Savings in any significant amount
seems even less probable when considering of the estimated $250 million up for
grabs, probably most of the really sketchy ones are to be found at the lowest
end and many sketchy ones fall below that range. For example, in Kennedy’s
2012 list of what he saw as the 13 worst offenders, five fall below the
cutoff. And it’s likely that agencies also would engage in gamesmanship by
purposely pricing contracts below the amount when they could, or find
strategies to break large ones into multiples below it, just to avoid the
hassle. It’s anybody guess as to what the amount diverted could be, but it’s
not unreasonable to think that the 5 percent of at-risk contracts of the total
might have 5 percent in total dollars vacated, or $12.5 million (Kennedy’s 2012
trashy 13 only account for $9.5 million, 70 percent of this by one contract
alone.).
Naturally, $12.5 million saved is
$12.5 million earned, but why go through all of this, especially if legislators
just grew spines to resolve the issue?

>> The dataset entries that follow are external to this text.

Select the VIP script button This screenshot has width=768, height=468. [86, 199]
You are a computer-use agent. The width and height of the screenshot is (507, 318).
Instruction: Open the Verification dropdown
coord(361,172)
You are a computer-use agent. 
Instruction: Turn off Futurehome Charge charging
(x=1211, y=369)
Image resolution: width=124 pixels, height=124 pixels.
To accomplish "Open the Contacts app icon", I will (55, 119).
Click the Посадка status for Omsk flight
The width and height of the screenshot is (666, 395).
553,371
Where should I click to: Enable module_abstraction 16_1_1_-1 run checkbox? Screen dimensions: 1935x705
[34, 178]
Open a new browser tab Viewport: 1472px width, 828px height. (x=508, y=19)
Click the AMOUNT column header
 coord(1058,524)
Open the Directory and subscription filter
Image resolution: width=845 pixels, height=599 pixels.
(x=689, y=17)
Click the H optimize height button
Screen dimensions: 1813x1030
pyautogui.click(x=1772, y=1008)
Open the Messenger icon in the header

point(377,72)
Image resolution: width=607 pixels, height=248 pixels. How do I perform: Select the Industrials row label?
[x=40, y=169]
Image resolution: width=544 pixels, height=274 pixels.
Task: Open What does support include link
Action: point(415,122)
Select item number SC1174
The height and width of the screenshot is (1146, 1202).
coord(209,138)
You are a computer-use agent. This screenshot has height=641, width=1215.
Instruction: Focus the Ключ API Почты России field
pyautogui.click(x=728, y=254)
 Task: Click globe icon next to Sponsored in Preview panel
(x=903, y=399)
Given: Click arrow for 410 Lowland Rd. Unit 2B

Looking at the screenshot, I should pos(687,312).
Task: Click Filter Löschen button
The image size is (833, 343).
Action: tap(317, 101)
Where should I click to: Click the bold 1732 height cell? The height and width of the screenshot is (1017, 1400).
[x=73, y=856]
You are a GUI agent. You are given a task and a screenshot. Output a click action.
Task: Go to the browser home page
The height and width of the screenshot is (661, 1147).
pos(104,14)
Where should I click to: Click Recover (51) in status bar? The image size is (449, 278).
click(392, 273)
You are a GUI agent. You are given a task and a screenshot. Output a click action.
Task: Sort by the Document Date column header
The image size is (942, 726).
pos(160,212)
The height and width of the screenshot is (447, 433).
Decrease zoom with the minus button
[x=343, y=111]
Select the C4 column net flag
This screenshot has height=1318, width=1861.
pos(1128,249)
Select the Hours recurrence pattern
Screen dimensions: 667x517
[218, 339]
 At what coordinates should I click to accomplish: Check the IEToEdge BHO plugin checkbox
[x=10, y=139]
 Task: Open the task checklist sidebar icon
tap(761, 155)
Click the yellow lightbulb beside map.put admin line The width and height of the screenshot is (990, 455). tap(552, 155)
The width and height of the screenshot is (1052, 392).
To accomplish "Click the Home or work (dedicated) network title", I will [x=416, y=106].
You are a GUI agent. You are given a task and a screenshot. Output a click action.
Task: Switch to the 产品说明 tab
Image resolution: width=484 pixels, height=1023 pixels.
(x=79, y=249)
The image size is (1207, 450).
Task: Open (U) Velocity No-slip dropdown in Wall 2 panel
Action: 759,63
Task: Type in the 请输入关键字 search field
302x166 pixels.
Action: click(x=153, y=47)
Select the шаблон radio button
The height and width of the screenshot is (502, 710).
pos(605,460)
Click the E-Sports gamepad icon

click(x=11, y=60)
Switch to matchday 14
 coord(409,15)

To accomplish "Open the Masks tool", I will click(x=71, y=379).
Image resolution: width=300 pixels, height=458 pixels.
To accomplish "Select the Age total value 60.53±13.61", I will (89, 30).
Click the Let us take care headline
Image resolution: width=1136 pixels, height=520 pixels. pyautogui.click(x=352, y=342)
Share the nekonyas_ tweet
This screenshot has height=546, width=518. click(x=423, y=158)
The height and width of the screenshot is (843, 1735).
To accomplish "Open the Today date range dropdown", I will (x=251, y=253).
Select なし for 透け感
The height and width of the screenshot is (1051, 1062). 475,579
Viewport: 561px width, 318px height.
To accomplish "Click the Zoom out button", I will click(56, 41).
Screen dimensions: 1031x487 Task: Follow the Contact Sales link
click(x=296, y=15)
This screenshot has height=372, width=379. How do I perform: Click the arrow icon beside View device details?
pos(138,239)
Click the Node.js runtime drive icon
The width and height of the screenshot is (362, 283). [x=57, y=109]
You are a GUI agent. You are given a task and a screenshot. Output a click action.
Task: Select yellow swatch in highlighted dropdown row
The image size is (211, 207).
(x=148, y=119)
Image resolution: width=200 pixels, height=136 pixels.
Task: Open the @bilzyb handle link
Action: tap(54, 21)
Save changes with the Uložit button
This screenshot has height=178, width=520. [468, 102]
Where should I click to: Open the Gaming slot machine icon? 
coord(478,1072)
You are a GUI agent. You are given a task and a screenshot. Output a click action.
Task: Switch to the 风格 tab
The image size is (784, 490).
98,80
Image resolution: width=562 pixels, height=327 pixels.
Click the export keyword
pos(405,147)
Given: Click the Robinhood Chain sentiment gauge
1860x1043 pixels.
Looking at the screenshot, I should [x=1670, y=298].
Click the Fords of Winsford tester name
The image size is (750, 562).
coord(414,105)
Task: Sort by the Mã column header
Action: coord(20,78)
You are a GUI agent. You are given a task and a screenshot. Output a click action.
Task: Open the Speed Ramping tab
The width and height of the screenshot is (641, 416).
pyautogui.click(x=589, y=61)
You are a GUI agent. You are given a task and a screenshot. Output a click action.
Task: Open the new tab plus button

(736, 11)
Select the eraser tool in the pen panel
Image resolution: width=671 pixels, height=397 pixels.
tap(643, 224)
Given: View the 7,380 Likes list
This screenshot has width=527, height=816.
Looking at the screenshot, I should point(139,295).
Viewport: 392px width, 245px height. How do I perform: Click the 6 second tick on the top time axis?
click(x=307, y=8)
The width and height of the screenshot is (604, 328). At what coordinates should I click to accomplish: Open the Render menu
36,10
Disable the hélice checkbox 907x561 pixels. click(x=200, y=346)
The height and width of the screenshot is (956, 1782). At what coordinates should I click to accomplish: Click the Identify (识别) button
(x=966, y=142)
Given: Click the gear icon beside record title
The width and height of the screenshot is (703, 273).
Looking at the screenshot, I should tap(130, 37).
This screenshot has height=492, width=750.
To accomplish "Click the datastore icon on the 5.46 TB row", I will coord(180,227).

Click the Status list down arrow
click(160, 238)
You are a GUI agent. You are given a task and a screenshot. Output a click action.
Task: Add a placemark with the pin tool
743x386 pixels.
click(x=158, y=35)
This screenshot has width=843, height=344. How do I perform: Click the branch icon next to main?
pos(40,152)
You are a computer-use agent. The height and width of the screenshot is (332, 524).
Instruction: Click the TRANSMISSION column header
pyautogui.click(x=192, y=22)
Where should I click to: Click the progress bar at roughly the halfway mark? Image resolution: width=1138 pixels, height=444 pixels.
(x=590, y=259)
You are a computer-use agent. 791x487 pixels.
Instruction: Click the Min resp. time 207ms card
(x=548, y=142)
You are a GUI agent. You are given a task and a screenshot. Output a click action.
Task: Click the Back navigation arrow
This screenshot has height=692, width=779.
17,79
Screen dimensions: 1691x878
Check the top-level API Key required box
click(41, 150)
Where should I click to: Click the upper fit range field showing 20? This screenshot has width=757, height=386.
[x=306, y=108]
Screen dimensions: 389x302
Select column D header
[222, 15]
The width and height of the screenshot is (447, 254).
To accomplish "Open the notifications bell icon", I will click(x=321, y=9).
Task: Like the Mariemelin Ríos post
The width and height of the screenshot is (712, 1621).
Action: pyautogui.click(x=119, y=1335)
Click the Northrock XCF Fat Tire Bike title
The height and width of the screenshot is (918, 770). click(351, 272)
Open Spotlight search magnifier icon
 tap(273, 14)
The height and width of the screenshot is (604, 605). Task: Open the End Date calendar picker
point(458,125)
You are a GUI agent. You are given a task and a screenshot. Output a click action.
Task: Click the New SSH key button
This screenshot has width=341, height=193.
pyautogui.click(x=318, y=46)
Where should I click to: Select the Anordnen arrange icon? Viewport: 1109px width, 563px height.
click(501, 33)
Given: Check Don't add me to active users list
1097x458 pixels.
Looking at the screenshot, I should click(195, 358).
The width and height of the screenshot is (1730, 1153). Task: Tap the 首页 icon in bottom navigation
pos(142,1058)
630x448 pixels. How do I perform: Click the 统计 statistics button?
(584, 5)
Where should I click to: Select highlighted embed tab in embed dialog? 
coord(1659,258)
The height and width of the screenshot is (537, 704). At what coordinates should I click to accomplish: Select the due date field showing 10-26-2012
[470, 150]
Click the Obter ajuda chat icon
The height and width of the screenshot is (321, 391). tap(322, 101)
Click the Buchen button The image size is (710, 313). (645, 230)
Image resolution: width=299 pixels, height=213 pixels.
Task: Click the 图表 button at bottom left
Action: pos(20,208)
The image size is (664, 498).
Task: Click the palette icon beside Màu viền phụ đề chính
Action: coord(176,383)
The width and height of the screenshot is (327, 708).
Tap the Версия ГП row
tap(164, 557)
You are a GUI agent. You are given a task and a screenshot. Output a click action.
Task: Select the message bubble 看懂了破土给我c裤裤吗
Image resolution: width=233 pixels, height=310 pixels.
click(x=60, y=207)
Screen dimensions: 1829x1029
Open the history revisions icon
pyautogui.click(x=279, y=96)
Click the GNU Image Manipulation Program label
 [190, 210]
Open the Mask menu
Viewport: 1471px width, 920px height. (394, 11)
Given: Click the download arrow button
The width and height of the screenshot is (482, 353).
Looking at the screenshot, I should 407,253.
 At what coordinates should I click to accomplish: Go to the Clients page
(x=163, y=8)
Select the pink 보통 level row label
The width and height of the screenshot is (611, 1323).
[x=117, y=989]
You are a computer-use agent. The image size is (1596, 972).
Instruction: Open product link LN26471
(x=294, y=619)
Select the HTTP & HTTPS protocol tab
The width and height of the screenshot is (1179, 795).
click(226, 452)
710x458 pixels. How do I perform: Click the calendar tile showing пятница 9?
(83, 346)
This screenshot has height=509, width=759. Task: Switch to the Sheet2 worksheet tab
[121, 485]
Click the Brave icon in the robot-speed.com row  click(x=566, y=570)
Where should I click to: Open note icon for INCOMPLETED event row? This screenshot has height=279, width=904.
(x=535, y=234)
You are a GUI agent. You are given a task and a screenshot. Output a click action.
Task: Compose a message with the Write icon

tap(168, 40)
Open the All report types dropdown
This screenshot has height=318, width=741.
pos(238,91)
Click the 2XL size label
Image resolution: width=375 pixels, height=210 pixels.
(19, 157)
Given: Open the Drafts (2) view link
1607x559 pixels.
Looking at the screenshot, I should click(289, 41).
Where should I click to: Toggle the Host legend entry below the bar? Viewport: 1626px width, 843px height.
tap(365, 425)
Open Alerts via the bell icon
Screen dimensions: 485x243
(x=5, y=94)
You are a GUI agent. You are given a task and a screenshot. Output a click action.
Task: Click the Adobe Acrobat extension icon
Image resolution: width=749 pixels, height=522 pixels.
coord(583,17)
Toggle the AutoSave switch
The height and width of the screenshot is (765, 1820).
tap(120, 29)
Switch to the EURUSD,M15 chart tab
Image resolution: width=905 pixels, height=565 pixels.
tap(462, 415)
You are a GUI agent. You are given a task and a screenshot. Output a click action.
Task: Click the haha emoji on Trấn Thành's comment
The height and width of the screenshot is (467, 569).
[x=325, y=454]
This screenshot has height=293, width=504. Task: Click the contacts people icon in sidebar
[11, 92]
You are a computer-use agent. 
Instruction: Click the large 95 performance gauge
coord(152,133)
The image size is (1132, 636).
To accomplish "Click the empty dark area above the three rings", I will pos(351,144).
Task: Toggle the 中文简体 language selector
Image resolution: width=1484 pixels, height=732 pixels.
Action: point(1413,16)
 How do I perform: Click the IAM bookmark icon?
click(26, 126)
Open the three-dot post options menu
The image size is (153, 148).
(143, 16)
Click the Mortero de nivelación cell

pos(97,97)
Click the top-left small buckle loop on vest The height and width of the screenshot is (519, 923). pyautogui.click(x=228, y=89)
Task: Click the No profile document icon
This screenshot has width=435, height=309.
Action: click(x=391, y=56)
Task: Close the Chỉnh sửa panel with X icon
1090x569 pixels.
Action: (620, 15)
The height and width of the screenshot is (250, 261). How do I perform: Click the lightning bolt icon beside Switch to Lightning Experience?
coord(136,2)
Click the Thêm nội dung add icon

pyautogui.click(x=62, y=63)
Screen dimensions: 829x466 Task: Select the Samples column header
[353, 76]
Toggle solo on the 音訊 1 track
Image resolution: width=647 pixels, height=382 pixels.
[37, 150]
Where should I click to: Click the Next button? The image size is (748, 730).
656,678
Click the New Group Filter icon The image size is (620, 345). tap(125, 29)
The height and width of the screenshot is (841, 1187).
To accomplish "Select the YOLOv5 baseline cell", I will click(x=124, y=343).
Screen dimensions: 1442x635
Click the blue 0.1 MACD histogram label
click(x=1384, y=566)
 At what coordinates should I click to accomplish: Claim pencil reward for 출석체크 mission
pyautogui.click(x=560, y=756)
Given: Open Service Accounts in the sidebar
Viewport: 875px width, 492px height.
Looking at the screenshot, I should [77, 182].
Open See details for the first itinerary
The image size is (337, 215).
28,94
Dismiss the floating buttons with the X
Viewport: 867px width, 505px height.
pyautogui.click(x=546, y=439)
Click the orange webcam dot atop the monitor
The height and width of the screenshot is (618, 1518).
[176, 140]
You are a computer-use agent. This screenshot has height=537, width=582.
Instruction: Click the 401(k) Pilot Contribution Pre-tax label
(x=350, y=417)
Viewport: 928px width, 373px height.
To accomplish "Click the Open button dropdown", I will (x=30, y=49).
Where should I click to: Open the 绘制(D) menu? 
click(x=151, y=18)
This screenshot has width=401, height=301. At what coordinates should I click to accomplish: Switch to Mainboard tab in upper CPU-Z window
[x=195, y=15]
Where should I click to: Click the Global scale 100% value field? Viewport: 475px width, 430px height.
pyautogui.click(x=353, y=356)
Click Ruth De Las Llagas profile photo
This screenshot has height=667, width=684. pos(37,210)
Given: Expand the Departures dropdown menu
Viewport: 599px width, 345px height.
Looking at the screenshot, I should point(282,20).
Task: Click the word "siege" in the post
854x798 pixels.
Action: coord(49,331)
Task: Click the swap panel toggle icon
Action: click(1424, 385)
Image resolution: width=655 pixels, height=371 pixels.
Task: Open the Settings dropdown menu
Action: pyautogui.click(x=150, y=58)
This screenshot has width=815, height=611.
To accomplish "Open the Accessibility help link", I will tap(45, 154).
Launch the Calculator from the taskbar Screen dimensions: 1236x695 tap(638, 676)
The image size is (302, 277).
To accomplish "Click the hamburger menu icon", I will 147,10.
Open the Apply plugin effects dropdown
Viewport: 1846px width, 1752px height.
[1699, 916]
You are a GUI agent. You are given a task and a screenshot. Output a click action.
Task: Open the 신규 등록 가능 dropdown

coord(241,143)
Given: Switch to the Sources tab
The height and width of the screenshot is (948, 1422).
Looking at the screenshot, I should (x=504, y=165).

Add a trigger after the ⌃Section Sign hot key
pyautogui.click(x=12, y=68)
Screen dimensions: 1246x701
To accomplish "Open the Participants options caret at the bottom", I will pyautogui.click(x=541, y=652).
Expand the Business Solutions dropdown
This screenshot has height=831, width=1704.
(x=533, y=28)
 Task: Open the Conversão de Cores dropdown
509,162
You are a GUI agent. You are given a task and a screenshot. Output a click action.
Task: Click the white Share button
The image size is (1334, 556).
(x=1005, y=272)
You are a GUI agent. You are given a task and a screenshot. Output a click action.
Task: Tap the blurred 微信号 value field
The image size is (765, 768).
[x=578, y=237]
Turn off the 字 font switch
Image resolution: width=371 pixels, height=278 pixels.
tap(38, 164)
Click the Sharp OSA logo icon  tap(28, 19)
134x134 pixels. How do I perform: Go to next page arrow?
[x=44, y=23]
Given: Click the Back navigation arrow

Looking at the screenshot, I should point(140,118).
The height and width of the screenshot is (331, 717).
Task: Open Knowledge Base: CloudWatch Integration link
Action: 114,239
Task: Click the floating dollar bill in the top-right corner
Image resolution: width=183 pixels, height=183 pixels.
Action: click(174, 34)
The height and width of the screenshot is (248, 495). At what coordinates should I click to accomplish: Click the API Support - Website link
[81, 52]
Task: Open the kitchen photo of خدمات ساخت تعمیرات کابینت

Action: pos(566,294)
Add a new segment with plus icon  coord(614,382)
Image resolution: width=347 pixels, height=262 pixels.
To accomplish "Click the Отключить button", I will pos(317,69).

Worst of all, the best feature of the
bill got amended
away, which stated that any line item vetoed that reappears as a contract that
fiscal year would have to pass JLCB muster to be issued. At this point, the
best thing would be to gut the bill, reinstate the line item vetoed language in
the original on Page 6 lines 12 through 29, and pass it. Otherwise, in a likely
counterproductive way it simply asks too much for too little return.